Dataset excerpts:
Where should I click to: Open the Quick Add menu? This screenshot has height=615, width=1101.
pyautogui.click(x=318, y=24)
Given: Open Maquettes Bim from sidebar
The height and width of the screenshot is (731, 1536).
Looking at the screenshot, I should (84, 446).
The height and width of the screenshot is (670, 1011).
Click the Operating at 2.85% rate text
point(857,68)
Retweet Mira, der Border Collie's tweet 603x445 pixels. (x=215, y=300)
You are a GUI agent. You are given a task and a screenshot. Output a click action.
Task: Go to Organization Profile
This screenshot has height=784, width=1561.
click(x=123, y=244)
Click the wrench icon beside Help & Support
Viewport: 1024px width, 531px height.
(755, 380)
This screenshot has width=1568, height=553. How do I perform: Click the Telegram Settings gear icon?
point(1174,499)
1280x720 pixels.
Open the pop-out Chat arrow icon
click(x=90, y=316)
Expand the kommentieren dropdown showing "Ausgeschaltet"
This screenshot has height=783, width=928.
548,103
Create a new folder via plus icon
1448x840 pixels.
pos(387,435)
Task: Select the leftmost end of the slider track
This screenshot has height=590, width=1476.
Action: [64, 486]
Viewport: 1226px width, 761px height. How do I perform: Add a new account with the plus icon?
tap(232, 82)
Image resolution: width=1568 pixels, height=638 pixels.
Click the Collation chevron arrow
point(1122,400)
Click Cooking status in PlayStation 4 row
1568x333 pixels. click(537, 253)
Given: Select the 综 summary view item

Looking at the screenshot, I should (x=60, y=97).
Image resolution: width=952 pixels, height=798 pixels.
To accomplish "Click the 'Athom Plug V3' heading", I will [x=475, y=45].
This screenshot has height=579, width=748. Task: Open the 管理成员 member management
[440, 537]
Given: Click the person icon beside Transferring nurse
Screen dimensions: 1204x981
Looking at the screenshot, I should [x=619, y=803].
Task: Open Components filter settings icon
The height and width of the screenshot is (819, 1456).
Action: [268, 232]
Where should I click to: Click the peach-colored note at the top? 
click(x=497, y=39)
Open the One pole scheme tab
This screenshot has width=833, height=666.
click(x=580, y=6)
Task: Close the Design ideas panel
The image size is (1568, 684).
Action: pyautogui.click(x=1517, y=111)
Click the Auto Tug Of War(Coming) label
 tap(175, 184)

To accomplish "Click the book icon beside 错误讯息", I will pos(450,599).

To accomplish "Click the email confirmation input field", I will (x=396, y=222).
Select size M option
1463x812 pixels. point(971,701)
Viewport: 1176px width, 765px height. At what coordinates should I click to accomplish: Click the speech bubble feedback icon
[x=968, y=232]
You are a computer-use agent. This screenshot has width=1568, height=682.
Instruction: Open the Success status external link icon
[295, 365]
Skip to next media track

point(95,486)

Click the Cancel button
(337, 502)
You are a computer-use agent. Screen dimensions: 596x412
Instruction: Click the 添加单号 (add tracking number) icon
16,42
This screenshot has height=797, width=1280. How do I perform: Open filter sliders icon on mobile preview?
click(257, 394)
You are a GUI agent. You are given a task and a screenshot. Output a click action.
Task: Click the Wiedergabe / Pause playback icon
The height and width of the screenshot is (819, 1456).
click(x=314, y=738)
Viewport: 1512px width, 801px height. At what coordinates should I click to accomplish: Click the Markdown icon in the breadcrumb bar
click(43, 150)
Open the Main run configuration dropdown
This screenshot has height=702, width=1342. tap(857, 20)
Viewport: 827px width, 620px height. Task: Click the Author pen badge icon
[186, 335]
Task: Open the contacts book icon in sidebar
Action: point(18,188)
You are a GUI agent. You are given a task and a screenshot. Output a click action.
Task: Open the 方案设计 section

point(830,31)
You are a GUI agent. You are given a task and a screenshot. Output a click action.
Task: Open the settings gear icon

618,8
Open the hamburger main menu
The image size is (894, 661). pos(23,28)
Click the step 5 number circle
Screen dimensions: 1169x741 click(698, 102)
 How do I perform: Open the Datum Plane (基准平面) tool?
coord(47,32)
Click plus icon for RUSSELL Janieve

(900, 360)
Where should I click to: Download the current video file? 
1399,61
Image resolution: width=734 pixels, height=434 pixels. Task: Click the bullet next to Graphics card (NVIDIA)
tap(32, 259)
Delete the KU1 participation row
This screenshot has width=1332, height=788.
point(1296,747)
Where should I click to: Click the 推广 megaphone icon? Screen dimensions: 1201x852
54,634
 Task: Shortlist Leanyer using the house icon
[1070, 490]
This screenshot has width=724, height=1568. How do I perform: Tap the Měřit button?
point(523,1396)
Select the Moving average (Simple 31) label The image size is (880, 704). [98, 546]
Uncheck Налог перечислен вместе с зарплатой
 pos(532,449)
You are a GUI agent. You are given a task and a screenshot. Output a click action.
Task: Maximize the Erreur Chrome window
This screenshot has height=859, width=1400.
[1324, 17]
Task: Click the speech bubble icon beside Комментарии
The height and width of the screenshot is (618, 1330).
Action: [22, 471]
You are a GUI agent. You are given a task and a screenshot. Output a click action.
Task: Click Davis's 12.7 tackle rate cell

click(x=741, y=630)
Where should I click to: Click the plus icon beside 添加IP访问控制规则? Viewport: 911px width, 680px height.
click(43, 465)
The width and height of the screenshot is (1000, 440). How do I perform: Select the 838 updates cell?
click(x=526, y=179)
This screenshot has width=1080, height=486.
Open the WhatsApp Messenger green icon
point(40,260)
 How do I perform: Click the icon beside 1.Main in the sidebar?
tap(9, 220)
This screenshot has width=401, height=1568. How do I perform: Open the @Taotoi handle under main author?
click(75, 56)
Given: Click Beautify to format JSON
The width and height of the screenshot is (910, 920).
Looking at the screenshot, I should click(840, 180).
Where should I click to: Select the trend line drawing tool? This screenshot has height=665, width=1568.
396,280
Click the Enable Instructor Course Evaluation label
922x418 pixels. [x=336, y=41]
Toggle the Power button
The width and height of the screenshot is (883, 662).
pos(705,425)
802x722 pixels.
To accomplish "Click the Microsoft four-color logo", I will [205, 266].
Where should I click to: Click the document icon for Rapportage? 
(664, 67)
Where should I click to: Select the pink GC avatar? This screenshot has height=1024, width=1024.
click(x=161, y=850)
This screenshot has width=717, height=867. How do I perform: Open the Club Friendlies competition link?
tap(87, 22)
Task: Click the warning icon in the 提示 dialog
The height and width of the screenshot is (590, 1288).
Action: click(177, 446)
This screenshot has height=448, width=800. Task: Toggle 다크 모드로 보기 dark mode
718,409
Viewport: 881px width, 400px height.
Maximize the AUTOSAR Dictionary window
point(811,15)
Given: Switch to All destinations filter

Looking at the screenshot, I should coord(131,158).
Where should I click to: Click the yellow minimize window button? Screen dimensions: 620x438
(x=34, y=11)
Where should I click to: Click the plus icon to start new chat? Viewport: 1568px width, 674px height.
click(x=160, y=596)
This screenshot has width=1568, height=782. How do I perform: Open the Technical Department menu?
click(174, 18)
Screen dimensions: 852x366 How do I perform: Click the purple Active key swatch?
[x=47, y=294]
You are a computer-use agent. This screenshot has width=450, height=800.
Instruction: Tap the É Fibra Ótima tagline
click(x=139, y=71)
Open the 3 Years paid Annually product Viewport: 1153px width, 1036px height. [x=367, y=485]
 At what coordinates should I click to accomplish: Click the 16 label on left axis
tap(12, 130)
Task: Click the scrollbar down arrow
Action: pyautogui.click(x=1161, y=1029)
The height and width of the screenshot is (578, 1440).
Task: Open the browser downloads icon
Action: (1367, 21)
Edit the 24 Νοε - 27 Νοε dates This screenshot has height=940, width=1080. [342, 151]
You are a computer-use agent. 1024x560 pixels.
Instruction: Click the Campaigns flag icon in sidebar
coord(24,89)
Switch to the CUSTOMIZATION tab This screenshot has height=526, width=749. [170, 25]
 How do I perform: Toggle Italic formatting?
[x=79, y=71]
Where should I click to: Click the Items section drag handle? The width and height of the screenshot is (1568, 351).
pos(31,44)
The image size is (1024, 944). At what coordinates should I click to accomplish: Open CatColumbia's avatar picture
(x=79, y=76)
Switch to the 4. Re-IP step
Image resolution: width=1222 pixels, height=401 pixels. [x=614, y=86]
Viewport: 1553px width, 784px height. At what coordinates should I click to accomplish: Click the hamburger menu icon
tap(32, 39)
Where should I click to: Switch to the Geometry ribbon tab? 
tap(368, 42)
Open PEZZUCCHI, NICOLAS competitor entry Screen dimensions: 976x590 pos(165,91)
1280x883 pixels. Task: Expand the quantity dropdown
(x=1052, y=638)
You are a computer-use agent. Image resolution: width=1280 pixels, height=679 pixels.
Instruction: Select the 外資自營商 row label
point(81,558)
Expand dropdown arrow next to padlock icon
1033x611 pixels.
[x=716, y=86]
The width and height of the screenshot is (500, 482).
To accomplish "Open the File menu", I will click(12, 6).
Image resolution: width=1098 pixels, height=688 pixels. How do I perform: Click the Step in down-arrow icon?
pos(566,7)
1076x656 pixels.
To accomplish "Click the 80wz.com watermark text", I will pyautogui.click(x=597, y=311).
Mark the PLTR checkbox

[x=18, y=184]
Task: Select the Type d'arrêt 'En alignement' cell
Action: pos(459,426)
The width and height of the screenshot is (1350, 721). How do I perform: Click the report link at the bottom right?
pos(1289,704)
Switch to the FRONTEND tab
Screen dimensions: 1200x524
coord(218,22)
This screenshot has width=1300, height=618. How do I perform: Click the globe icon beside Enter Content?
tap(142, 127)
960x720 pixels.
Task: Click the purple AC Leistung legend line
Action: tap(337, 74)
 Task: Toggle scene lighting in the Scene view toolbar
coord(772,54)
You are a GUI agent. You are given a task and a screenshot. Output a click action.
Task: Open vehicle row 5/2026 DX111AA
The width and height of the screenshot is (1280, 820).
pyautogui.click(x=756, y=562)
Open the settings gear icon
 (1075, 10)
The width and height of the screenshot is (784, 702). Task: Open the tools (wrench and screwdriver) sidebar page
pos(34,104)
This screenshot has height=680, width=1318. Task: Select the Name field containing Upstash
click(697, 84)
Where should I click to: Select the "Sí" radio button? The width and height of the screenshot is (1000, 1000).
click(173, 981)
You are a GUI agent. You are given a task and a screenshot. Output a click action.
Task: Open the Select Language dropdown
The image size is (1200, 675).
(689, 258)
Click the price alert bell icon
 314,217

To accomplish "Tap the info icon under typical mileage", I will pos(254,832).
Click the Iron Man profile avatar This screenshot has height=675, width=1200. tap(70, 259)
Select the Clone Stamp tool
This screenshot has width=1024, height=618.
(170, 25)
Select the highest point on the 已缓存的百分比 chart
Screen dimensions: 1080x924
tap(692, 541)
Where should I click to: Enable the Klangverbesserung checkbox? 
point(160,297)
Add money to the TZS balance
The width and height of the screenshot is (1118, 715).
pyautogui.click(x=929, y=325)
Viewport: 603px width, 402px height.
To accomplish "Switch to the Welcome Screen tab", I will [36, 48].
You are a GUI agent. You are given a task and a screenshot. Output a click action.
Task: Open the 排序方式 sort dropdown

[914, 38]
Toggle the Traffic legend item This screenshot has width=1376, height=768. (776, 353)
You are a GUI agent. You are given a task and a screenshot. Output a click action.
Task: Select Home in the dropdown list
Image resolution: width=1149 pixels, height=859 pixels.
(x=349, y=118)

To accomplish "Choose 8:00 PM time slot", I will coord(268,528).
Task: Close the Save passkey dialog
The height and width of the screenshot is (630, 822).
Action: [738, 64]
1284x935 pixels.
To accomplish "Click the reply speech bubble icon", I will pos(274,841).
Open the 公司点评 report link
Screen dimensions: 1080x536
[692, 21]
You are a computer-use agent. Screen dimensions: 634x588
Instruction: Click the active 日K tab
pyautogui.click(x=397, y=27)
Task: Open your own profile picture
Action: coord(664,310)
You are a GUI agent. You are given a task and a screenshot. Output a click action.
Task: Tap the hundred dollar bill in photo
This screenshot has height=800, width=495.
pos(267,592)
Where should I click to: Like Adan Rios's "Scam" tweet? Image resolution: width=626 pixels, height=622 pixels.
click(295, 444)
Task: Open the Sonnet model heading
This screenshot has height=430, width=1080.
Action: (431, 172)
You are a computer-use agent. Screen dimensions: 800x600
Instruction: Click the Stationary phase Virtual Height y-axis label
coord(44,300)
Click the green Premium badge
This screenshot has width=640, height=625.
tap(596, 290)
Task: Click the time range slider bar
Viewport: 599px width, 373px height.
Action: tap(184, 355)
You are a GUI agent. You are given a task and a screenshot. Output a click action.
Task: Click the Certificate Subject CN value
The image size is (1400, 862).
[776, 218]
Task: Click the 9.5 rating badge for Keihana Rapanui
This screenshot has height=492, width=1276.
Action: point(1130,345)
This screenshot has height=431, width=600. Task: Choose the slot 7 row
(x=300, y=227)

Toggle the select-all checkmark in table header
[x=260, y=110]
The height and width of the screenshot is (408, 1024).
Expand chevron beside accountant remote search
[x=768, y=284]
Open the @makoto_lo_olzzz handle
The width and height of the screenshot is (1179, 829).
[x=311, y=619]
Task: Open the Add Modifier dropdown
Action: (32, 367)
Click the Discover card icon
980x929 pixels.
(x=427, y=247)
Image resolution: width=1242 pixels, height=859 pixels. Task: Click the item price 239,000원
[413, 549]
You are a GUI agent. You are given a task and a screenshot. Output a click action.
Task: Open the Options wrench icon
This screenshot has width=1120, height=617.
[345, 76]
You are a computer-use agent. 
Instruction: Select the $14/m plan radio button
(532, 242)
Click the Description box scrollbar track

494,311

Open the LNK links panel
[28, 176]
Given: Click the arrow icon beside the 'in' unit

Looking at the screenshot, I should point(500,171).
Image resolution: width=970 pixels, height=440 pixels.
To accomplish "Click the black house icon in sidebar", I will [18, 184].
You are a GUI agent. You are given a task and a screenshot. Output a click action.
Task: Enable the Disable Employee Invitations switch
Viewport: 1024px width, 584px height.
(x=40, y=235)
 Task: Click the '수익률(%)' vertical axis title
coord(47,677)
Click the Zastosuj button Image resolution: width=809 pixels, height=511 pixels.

_YOUR ASSIGNMENT_:
Quote the records above from their first line through the line containing "Given: Click the person", both ends included.

_SOLUTION TO THIS TASK_:
Where should I click to: Open the Quick Add menu? This screenshot has height=615, width=1101.
pyautogui.click(x=318, y=24)
Given: Open Maquettes Bim from sidebar
The height and width of the screenshot is (731, 1536).
Looking at the screenshot, I should (84, 446).
The height and width of the screenshot is (670, 1011).
Click the Operating at 2.85% rate text
point(857,68)
Retweet Mira, der Border Collie's tweet 603x445 pixels. (x=215, y=300)
You are a GUI agent. You are given a task and a screenshot. Output a click action.
Task: Go to Organization Profile
This screenshot has height=784, width=1561.
click(x=123, y=244)
Click the wrench icon beside Help & Support
Viewport: 1024px width, 531px height.
(755, 380)
This screenshot has width=1568, height=553. How do I perform: Click the Telegram Settings gear icon?
point(1174,499)
1280x720 pixels.
Open the pop-out Chat arrow icon
click(x=90, y=316)
Expand the kommentieren dropdown showing "Ausgeschaltet"
This screenshot has height=783, width=928.
548,103
Create a new folder via plus icon
1448x840 pixels.
pos(387,435)
Task: Select the leftmost end of the slider track
This screenshot has height=590, width=1476.
Action: [64, 486]
Viewport: 1226px width, 761px height. How do I perform: Add a new account with the plus icon?
tap(232, 82)
Image resolution: width=1568 pixels, height=638 pixels.
Click the Collation chevron arrow
point(1122,400)
Click Cooking status in PlayStation 4 row
1568x333 pixels. click(537, 253)
Given: Select the 综 summary view item

Looking at the screenshot, I should (x=60, y=97).
Image resolution: width=952 pixels, height=798 pixels.
To accomplish "Click the 'Athom Plug V3' heading", I will [x=475, y=45].
This screenshot has height=579, width=748. Task: Open the 管理成员 member management
[440, 537]
Given: Click the person icon beside Transferring nurse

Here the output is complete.